Zeitgenossen
Last night I found myself running from event to event, to hear two of my college classmates talk on very different topics. I've hardly seen either of these guys in all those years, but I could quickly see that, like a lot of the guys (and gals) I went to college with, they're still pretty smart.Renato Rosaldo, with whom I worked on a couple of theater projects in college (he directed Odets' "Waiting For Lefty" and I directed Brecht's "The Measures Taken" in a double-bill), has grown up to be an anthropologist, now teaching at NYU. I went to hear him and other friends on a panel organized by PRLDEF on two atrocious new books, Samuel Huntington's Who Are We? The Challenges to America's National Identity, and Nicolás Vaca's The Presumed Alliance: The Unspoken Conflict Between Latinos and Blacks and What It Means for America. I haven't read the latter, mainly because the assumption in the title is so ridiculous -- as though tensions between African Americans and Hispanic Americans had come as a big surprise. For my comments on Huntington's latest screed, see my blog note It's not the Mexicans, it's the world economy, stupid! from February 26 (you'll have to scroll down the page a bit). Renato's take on Huntington's academically-couched racism was angry and witty -- but you had to be there. Maybe he's writing something about it.

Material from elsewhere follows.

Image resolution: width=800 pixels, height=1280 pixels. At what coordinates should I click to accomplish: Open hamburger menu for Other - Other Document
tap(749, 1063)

Rick Wolff and I were sort of ideological comrades in college, though he always seemed to have fewer doubts about his radicalism. Always a forceful and quick speaker, and a I think a generous man, he became an economist and is now a professor at the U. of Massachusetts. At the Brecht Forum, where a panel on "The Changing Structure of Capitalism" that had started at 7:30 was still going on when I got there at 9, I heard his remarks on the housing "bubble," the great over extension of credit stimulated by lenders of mortgages, most of them variable rate. All it will take for the bubble to burst -- that is, for people to stop borrowing to buy houses, which is currently one of busiest engines of our economy -- will be a small rise in interest rates. And, according to Rick (he credited a student of his for digging this information out) the capital that makes all that lending possible is coming mainly -- almost 50% of it -- from China and Japan, which are buying Fannie Mae bonds and thus becoming (if they aren't already) our homeowners' biggest ultimate creditors. So I suppose that if either the Japanese or the Chinese decide they'd rather put their money in euros than dollars, or for any other reason diminsh their investments, poof! There goes the bubble, and lots of people's hopes for home ownership.
"Zeitgenossen" is a word I picked up from Henrich Böll, who I think invented it. He meant "epochal comrades," people who had lived through the same world events. Renato, Rick and I graduated the same year Kennedy was shot. It was a change of epoch.